Requirement: Every line from the line containing "You are a GUI" through the end of the data is to be reproduced exactly, excluding pictures.

Dataset excerpts:
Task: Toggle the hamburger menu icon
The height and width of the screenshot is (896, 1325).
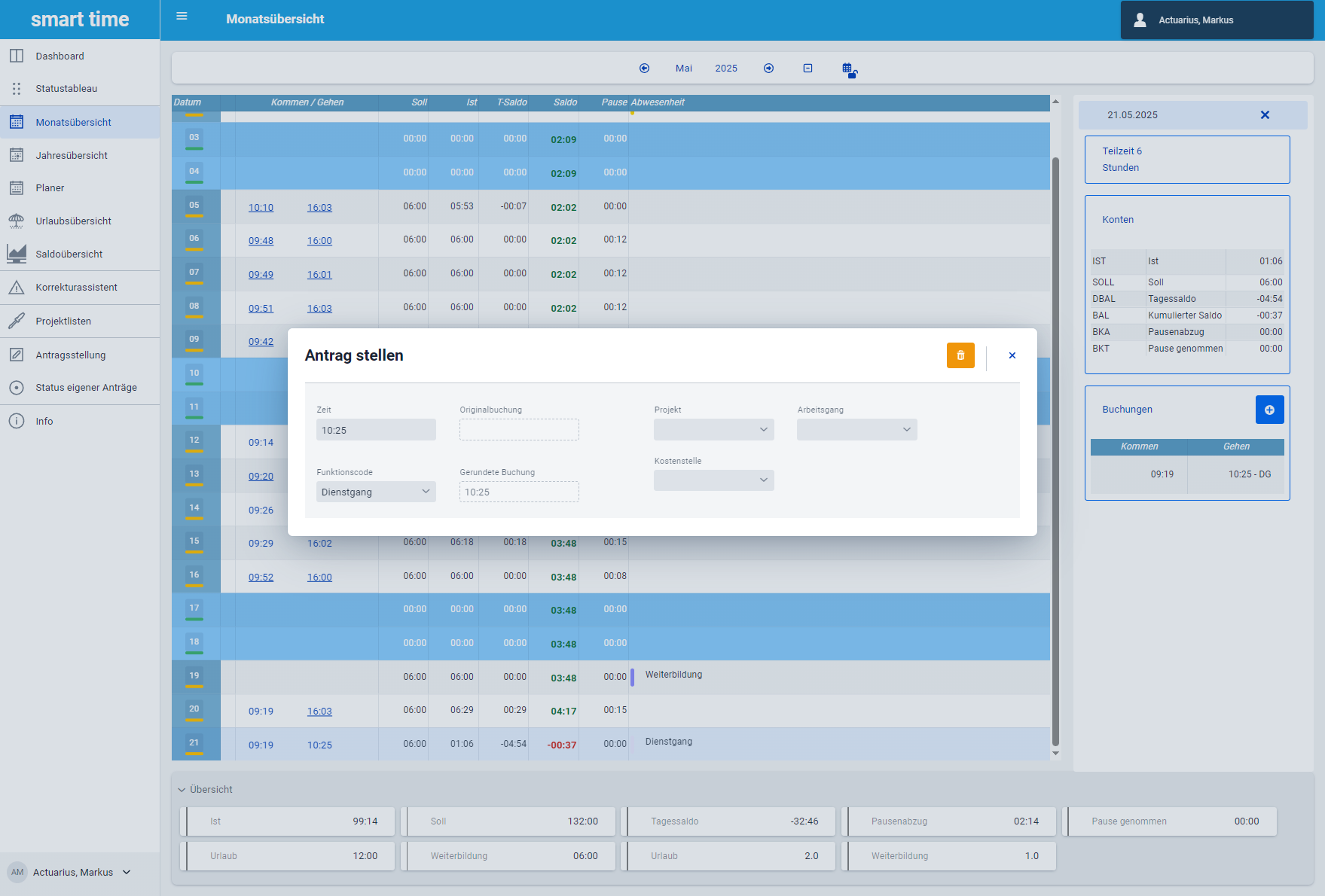Action: tap(182, 17)
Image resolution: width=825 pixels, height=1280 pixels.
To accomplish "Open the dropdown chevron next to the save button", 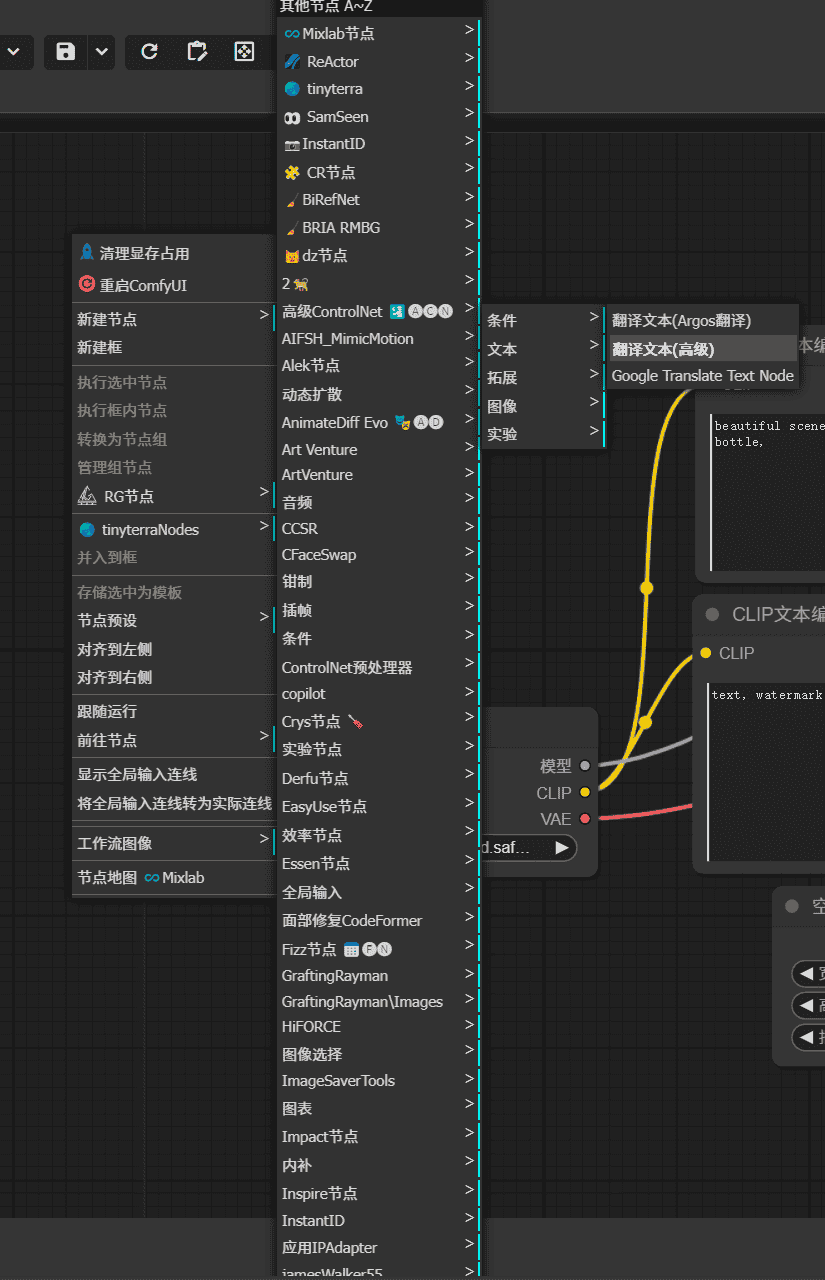I will pos(101,51).
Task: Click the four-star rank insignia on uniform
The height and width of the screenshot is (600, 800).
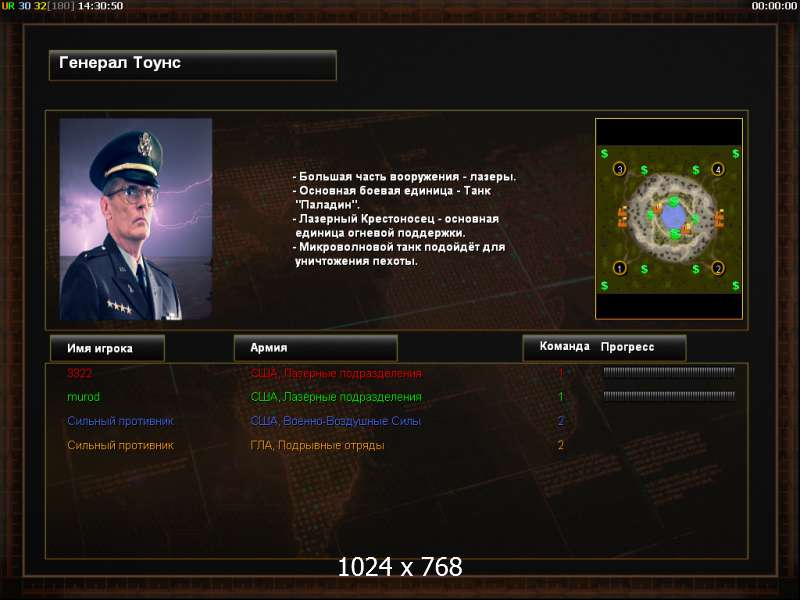Action: point(119,306)
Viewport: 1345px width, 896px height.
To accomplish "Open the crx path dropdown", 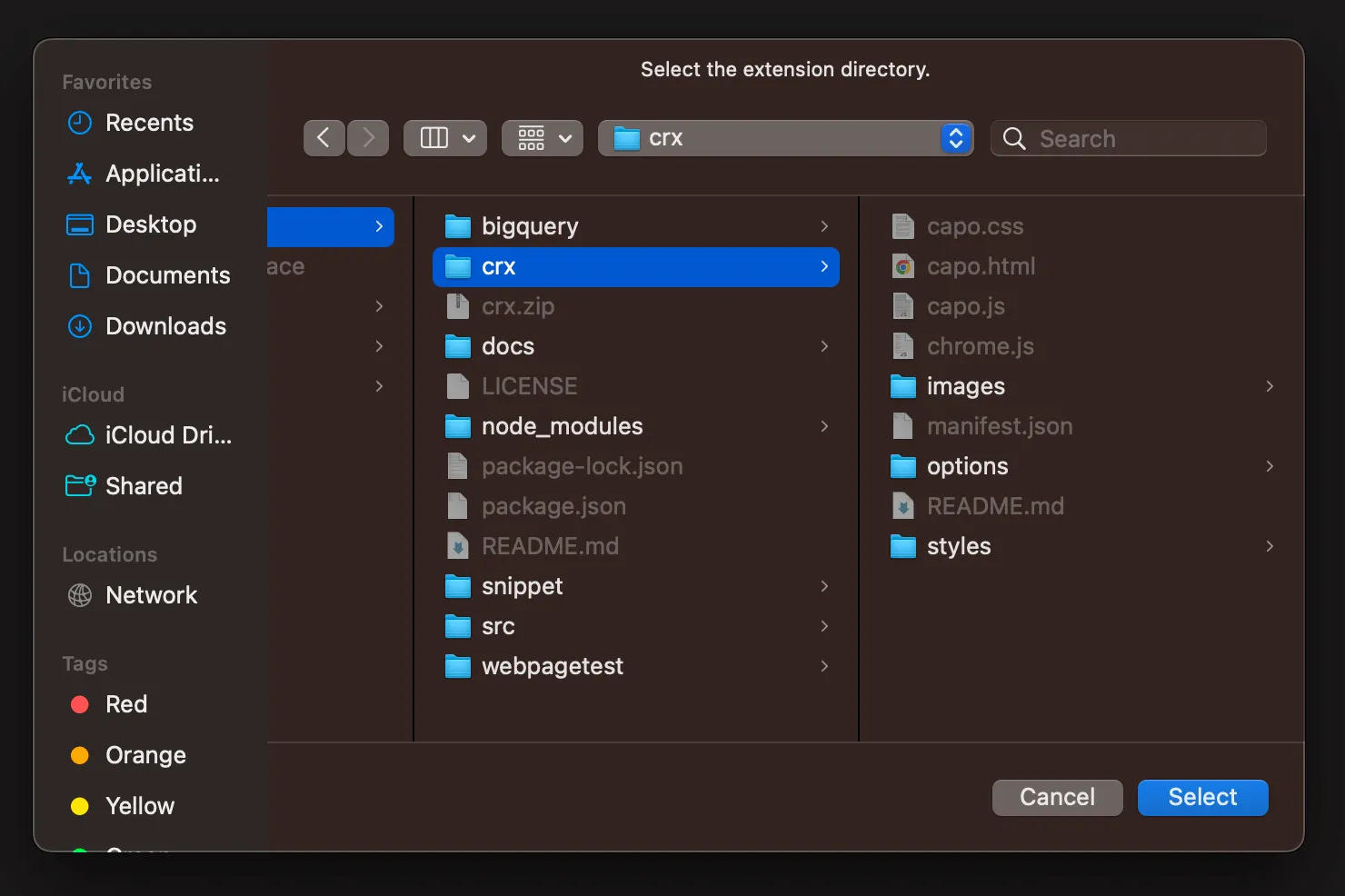I will point(955,138).
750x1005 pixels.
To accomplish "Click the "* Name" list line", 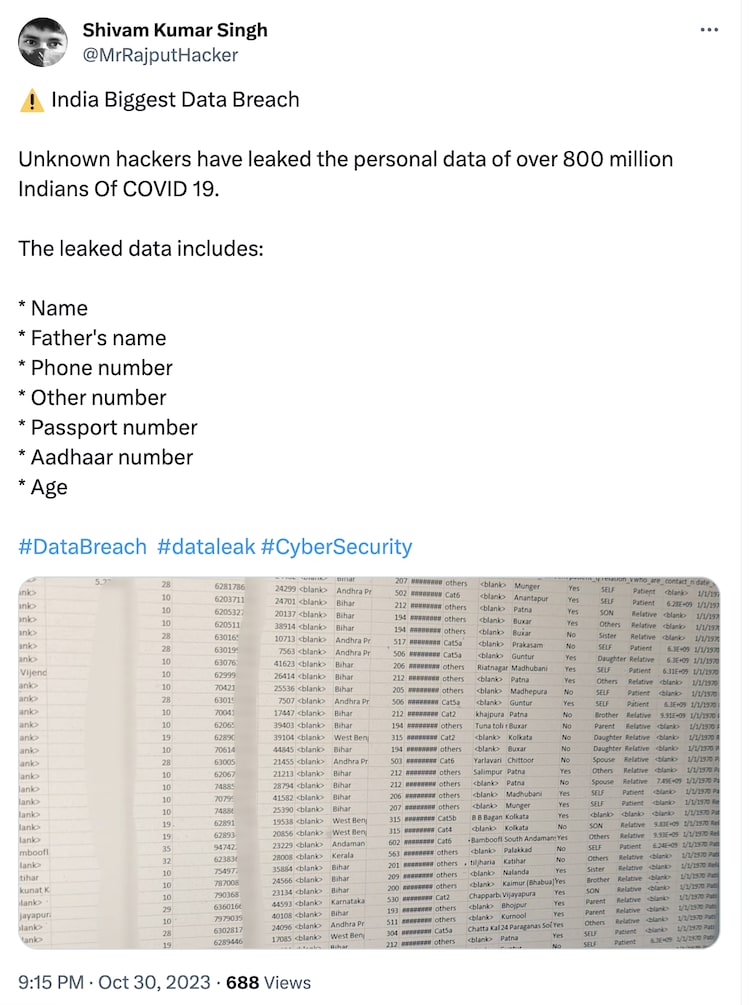I will [53, 308].
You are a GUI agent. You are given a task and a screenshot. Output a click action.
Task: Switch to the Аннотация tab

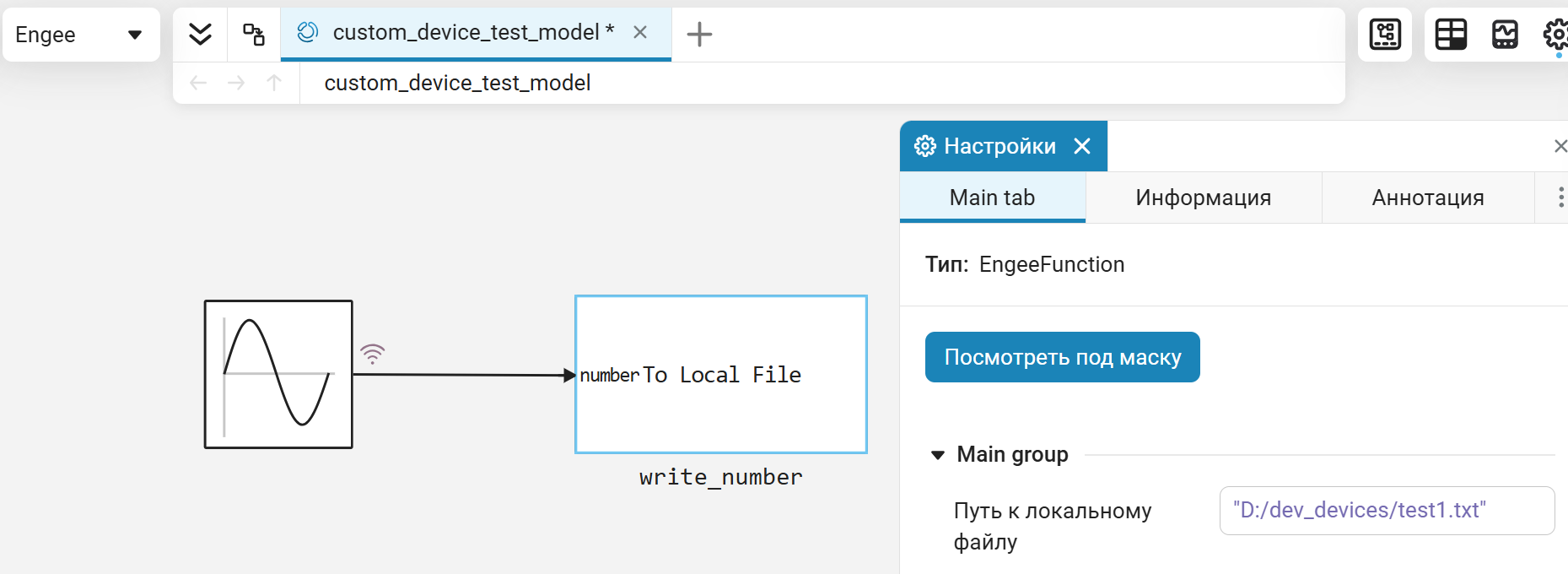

Written reply:
You are a GUI agent. You are given a task and a screenshot. Output a click action.
Task: Switch to the Аннотация tab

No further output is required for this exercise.